Directions for this task - Look below for the line containing "Instruction: Log out of the account", then write out that line and every line after it to the end, exactly, minus the pictures.

----------------------------------------

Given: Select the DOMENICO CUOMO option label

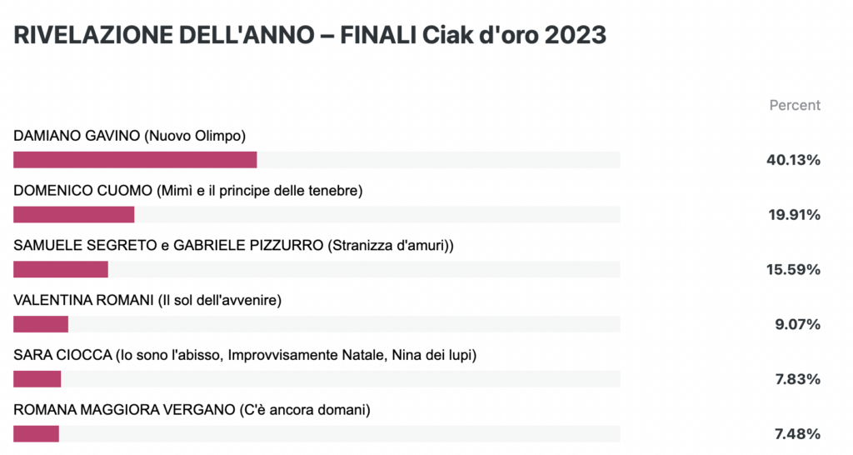Looking at the screenshot, I should [187, 191].
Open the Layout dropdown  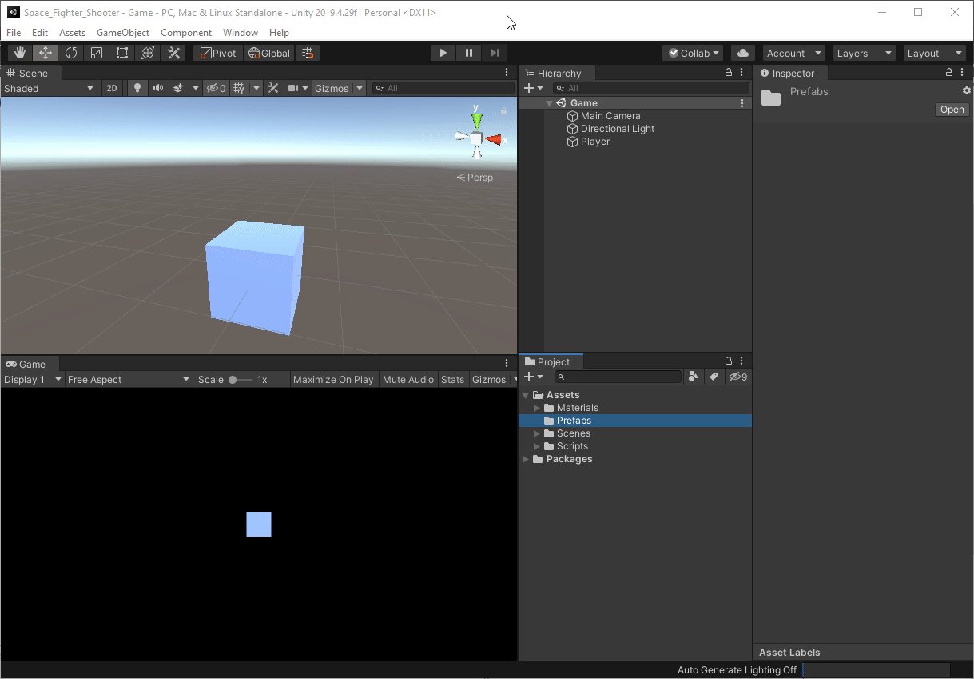[933, 53]
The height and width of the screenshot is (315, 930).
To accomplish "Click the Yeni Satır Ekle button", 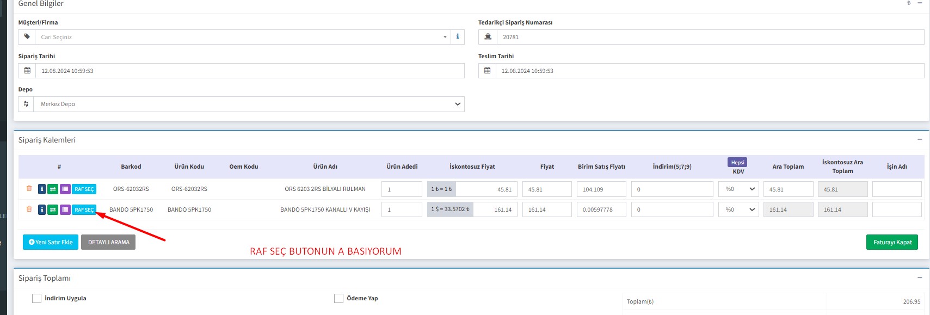I will pyautogui.click(x=51, y=242).
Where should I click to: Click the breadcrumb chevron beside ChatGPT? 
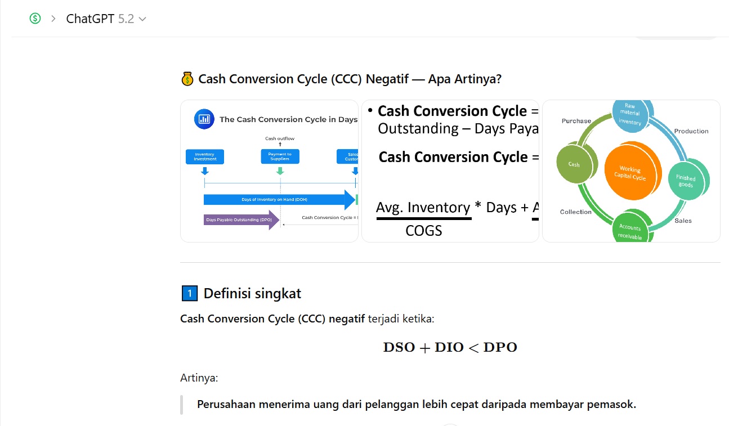[53, 19]
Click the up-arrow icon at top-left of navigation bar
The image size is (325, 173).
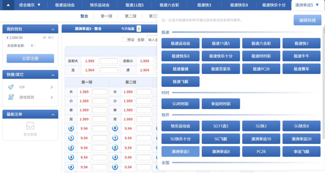point(8,5)
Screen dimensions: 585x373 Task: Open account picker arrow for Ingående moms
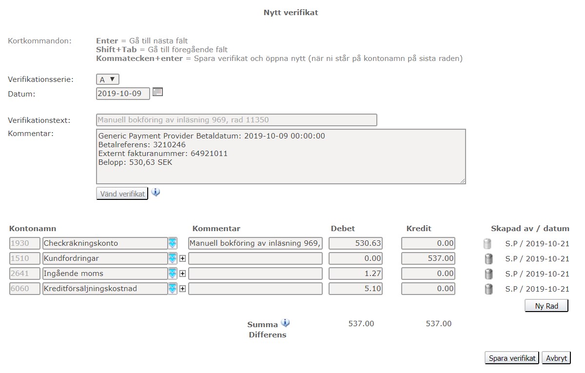click(173, 274)
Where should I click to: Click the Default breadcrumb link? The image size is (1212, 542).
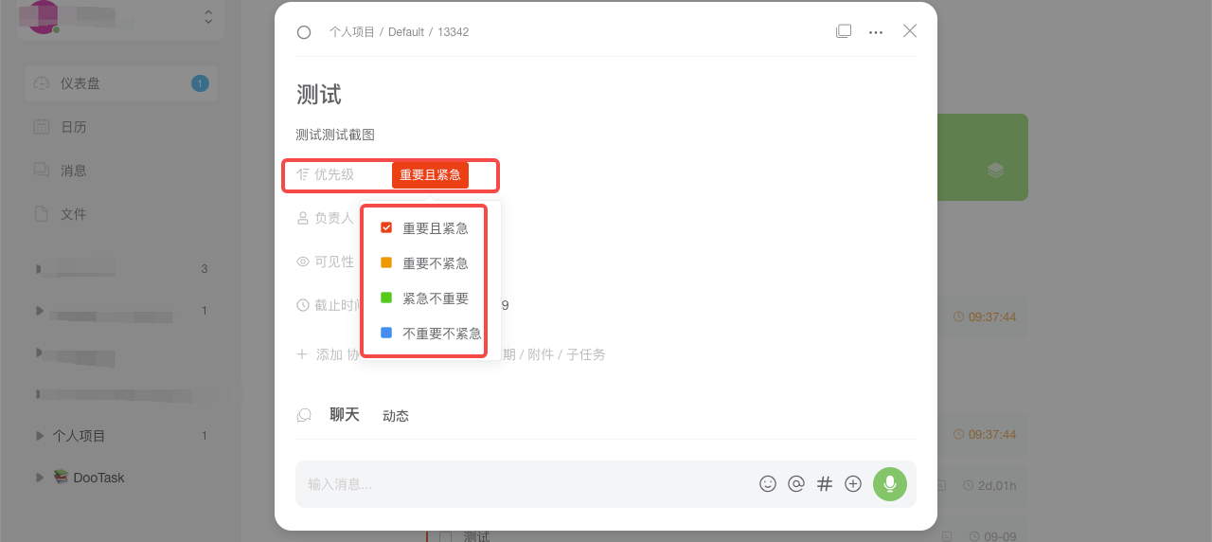pyautogui.click(x=405, y=32)
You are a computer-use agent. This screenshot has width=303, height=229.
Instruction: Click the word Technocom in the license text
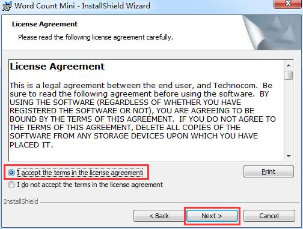pyautogui.click(x=235, y=86)
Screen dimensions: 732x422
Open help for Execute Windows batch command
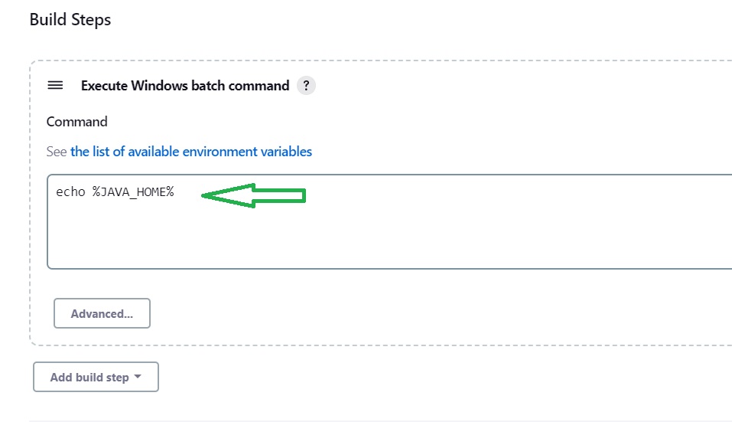306,86
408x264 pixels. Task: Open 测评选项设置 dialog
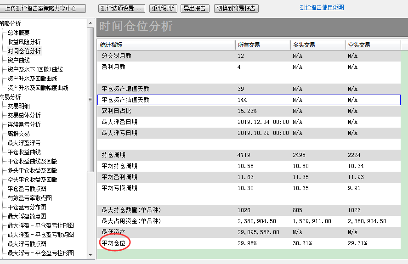pyautogui.click(x=122, y=8)
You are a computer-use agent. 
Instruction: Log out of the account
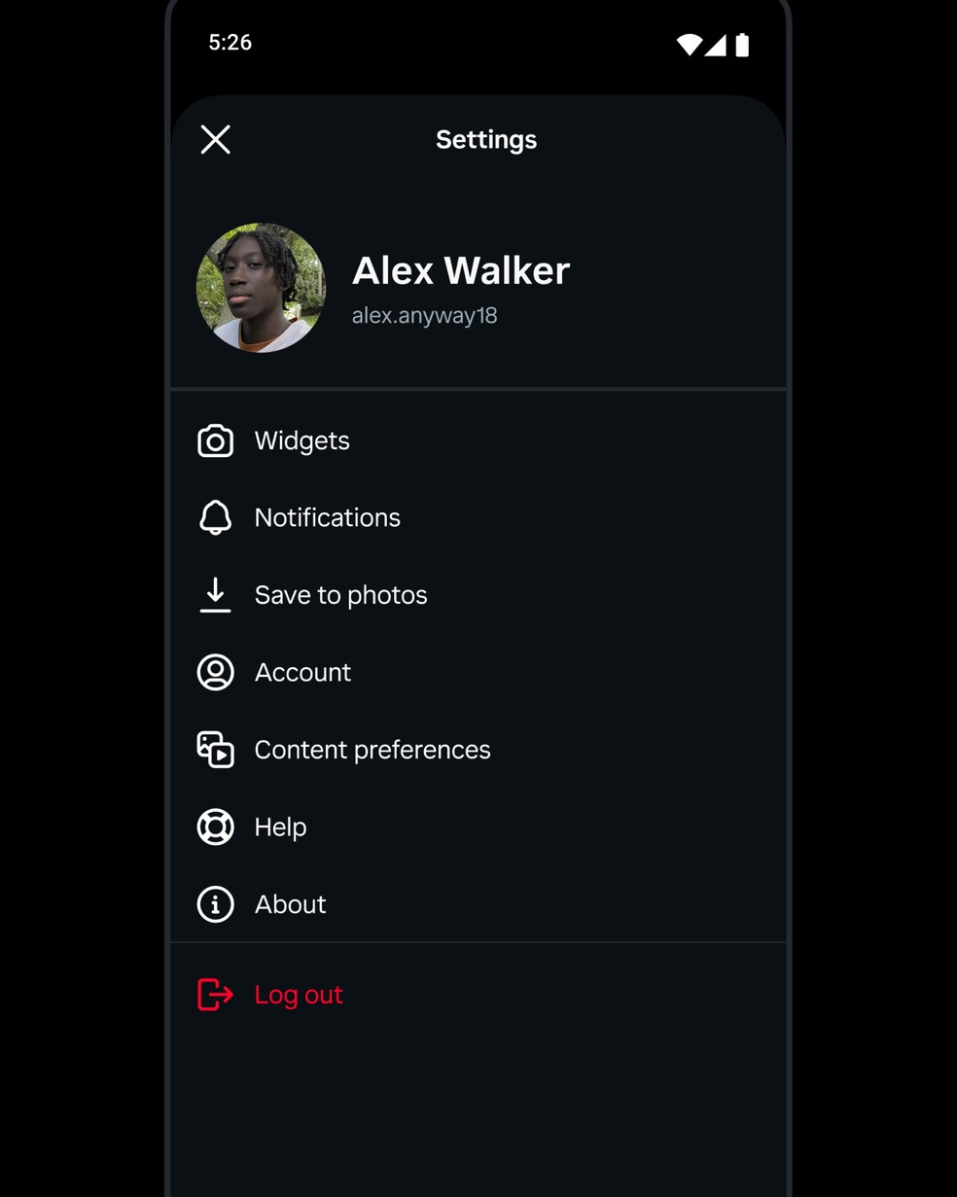coord(298,995)
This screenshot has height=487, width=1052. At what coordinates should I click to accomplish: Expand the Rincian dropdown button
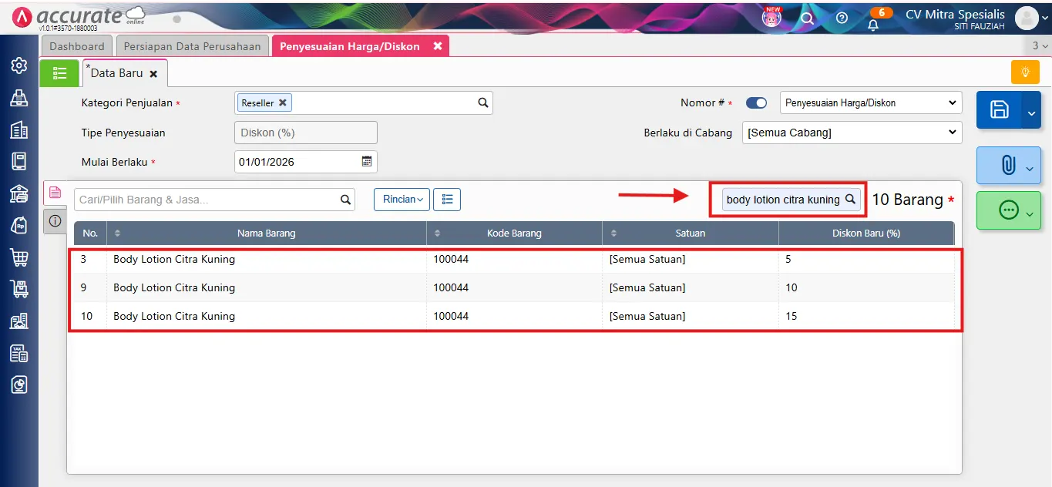402,200
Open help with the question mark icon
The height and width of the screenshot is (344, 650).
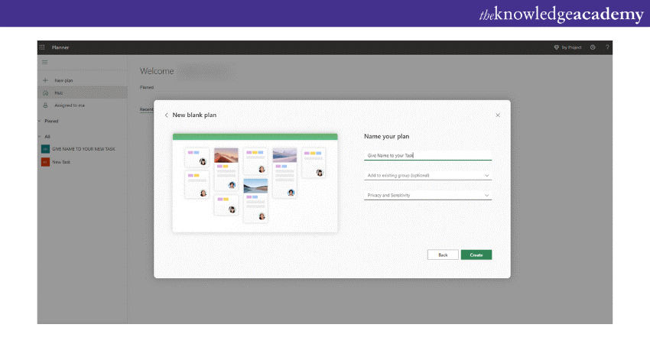(x=607, y=47)
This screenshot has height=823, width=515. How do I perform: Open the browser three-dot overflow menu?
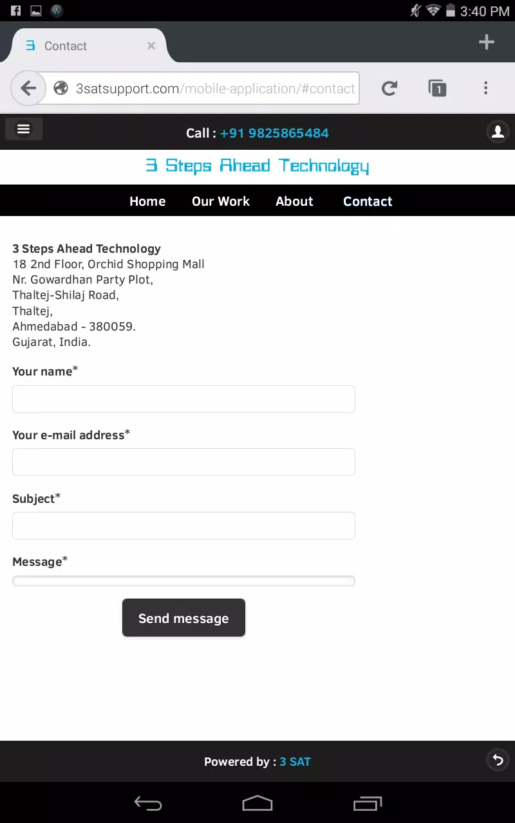(x=486, y=88)

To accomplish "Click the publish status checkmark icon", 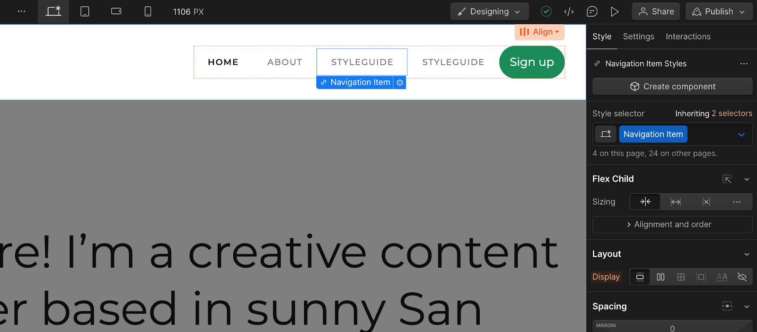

----------------------------------------

Result below -
Instruction: Log out of the account
coord(298,995)
This screenshot has height=487, width=1052. At what coordinates should I click to accomplish: Expand the Rincian dropdown button
402,200
Open help with the question mark icon
The height and width of the screenshot is (344, 650).
(x=607, y=47)
This screenshot has height=823, width=515. How do I perform: Open the browser three-dot overflow menu?
(x=486, y=88)

To accomplish "Click the publish status checkmark icon", 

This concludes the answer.